- [STATED PROBLEM]:
Could you transcribe everything in the entries from the line containing "Where should I click to: Click the Recommended" down to the line containing "Looking at the screenshot, I should click(516, 145).", leaving the pictures out of your answer?

-- Begin DATASET EXTRACT --

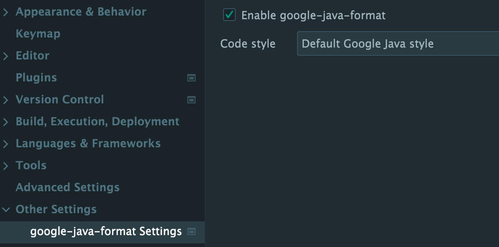The height and width of the screenshot is (247, 499).
Task: Select Plugins in the settings list
Action: [x=36, y=78]
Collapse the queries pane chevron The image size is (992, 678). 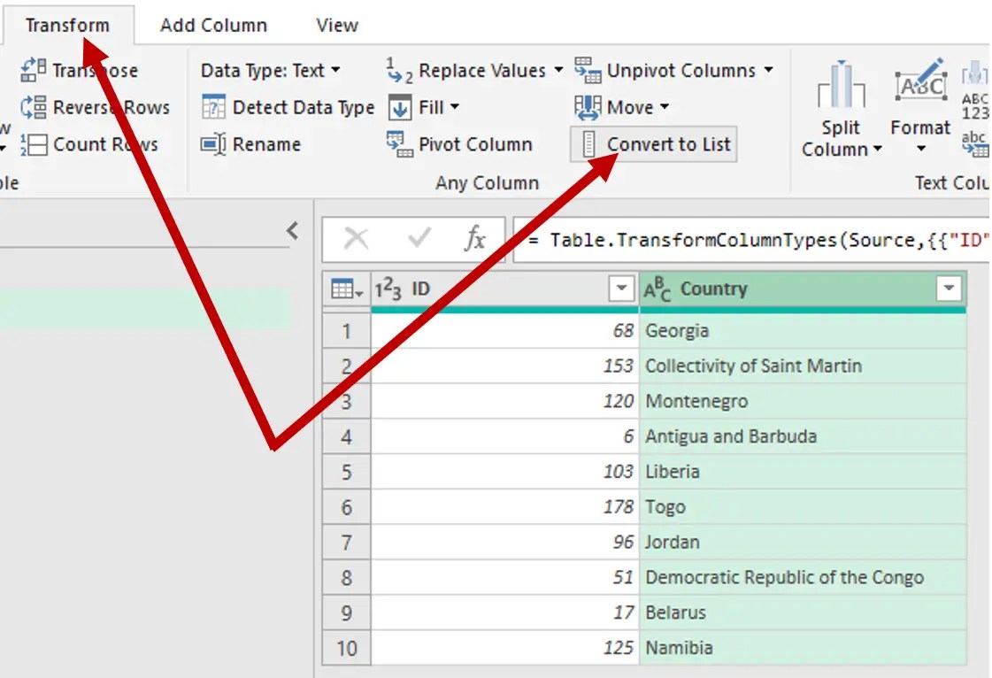click(x=292, y=230)
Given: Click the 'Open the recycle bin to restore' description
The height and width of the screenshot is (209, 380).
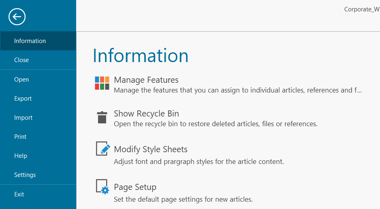Looking at the screenshot, I should tap(216, 124).
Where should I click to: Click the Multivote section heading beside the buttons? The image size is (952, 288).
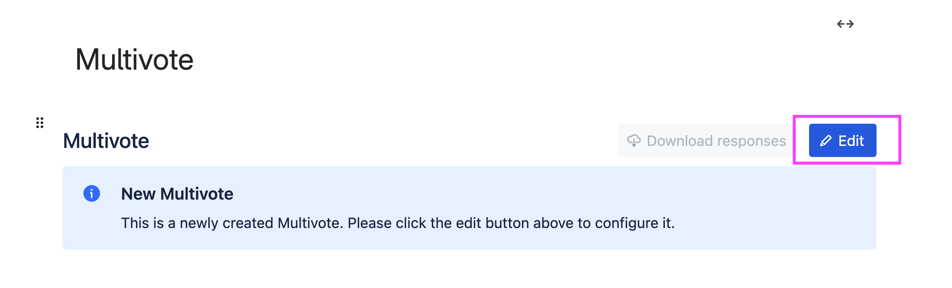106,141
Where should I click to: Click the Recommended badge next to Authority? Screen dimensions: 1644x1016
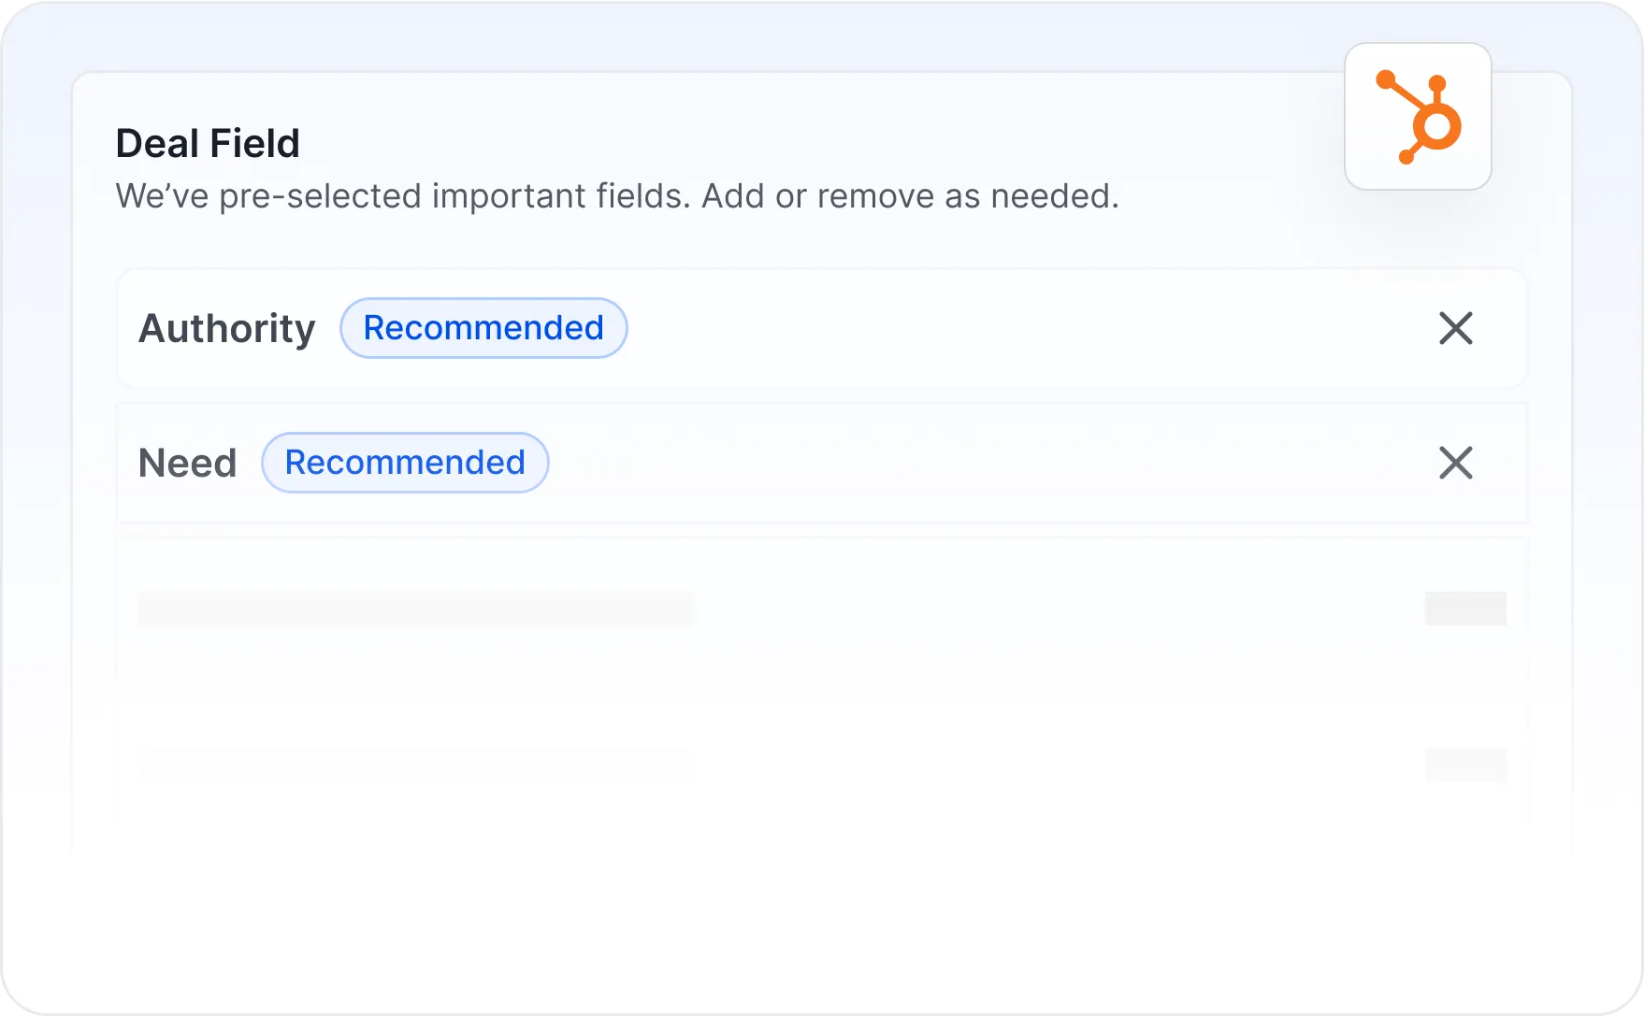tap(483, 328)
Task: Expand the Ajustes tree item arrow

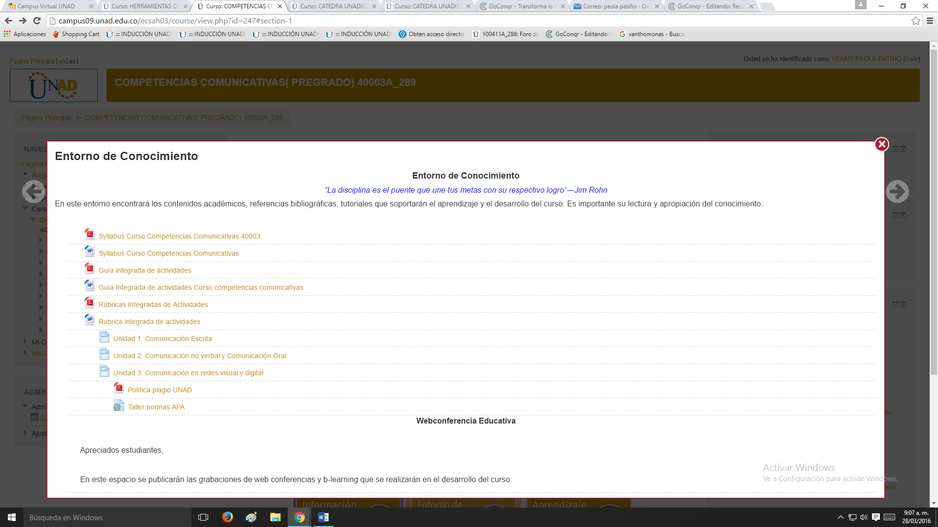Action: (25, 433)

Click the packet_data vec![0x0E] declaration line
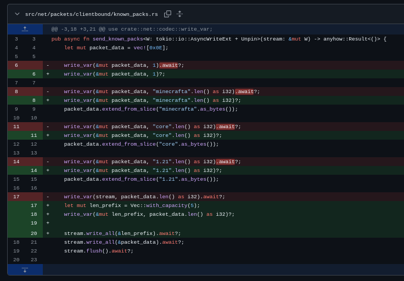click(x=116, y=48)
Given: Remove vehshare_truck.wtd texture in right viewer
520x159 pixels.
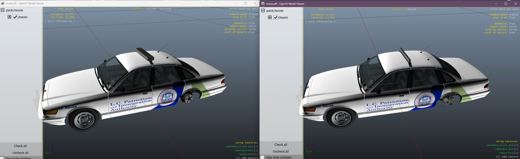Looking at the screenshot, I should click(516, 145).
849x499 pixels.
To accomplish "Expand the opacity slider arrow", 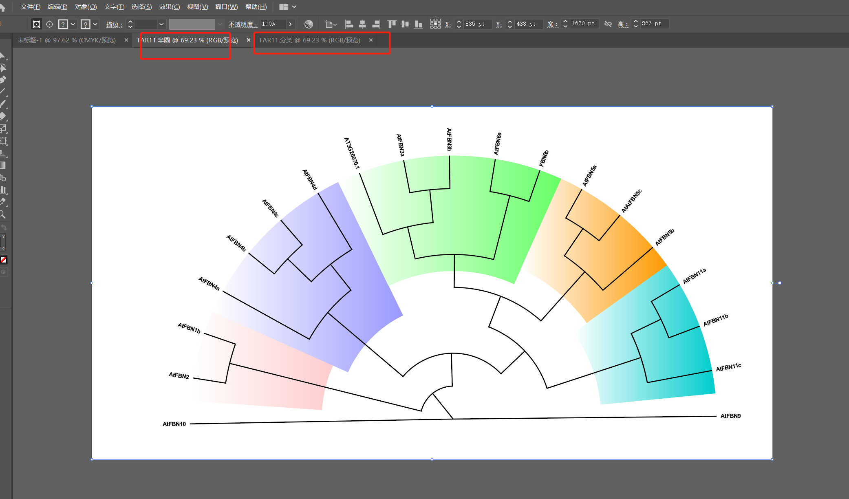I will (290, 24).
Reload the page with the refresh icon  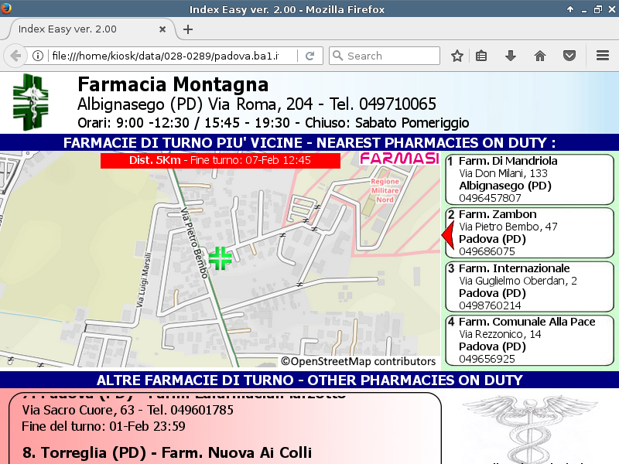[x=310, y=56]
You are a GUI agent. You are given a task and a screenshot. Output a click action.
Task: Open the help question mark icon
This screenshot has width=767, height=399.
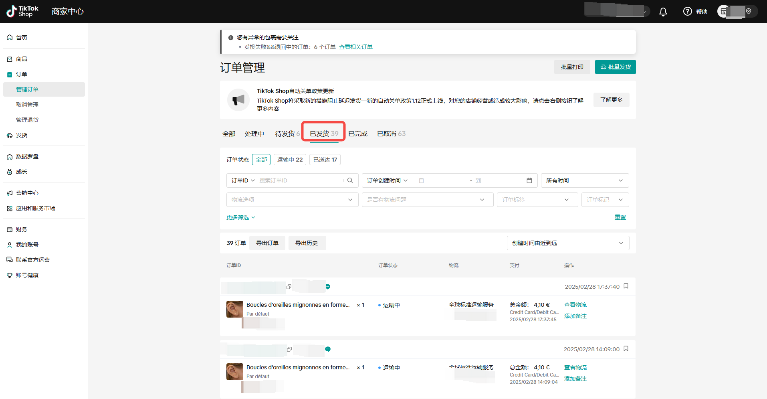click(687, 12)
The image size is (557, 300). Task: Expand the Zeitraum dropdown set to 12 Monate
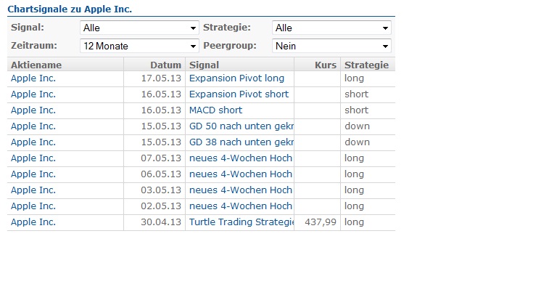point(139,46)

-- End DATASET EXTRACT --

- [WRITTEN REPLY]:
Where should I click to: Click the Recommended badge next to Authority? Screen dimensions: 1644x1016
tap(483, 328)
Task: Expand the Ajustes tree item arrow

Action: (25, 433)

Click the packet_data vec![0x0E] declaration line
click(x=116, y=48)
Given: Remove vehshare_truck.wtd texture in right viewer
520x159 pixels.
Looking at the screenshot, I should click(516, 145).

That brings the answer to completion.